Le 27 novembre 2010, deuxième partie de soirée sur France 2, c’est l’heure d’ « On n’est pas couché », l’émission de Laurent Ruquier. Entre l’humoriste Jean-Marie Bigard et le comédien Lorànt Deutsch, le socialiste Arnaud Montebourg tente de se frayer un chemin. Il vient parler de son nouvel livre programmatique, Des idées et des rêves, sensé porter sa (toute fraiche) candidature aux primaires. « On commence toujours par des rêves, et cela devient des réalités », lance d’emblée le député.
A Lyon, devant sa télé, Bertrand regarde avec curiosité. Il a 25 ans, originaire de Picardie, et il fait un master de Sciences-Po à Lyon. Dans sa famille, on ne parle pas de politique, pas plus que d’argent et de sentiments. Son grand frère a « flirté » avec le militantisme, mais très (très) à droite. Si Bertrand ne sait pas pour qui votent ses parents, il imagine que cela a pu aller de Le Pen à Besancenot, « en fonction des évènements ».
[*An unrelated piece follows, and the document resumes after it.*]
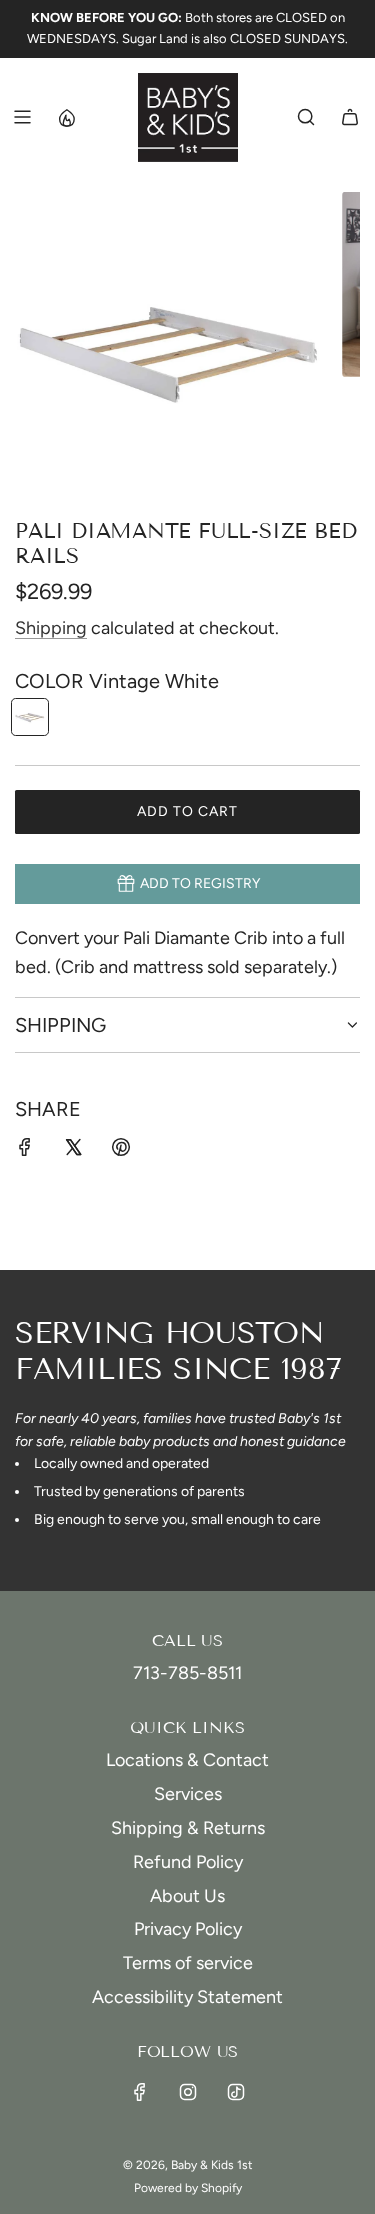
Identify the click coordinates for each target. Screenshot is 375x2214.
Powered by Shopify (188, 2188)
Sa mère est employée de poste, son père est ouvrier. Après la délocalisation de son usine dans les années 1990, son père a vécu l’intérim, jusqu’à ce que son corps dise « stop ». Le couple se prive matériellement pour payer les études de leur fils. « Moins de produits de marques, moins de sorties culturelles », constate le jeune homme.
Montebourg pour « contrer DSK »
Jusqu’ici, Bertrand n’a fait qu’effleurer l’engagement politique : un bref passage à l’Unef picarde, puis un engagement syndical étudiant plus abouti lors d’un échange universitaire au Québec. Et enfin, un détour par le PS lyonnais, sans lendemain.
« A l’Unef, j’étais trop immature politiquement. Plus tard au PS, j’ai assisté à quelques bons débats de section, mais je n’ai pas retrouvé l’objectivité que j’appréciais à la fac. Si je ne crois pas à tout ce qu’on raconte dans un tract, je ne peux pas le distribuer. »
A l’inverse, ce soir de novembre 2010, Montebourg lui semble « cohérent » sur toute la ligne. Bertrand découvre le concept de « démondialisation », inventé dans les années 70 par le penseur philippin Walden Bello. Rapidement, il achète le livre du Bressan et le dévore. Puis il décide de franchir le pas :
« Je n’ai pas choisi un homme mais ses idées. Je l’ai fait avec lucidité. Je me suis dit qu’il y avait une nécessité d’engagement pour les gens issus des classes moyennes. J’ai eu la chance de faire des études, je comprends un peu ce qu’il se passe en politique. Je crois, sans prétention, que c’était ma responsabilité sociale de m’investir. »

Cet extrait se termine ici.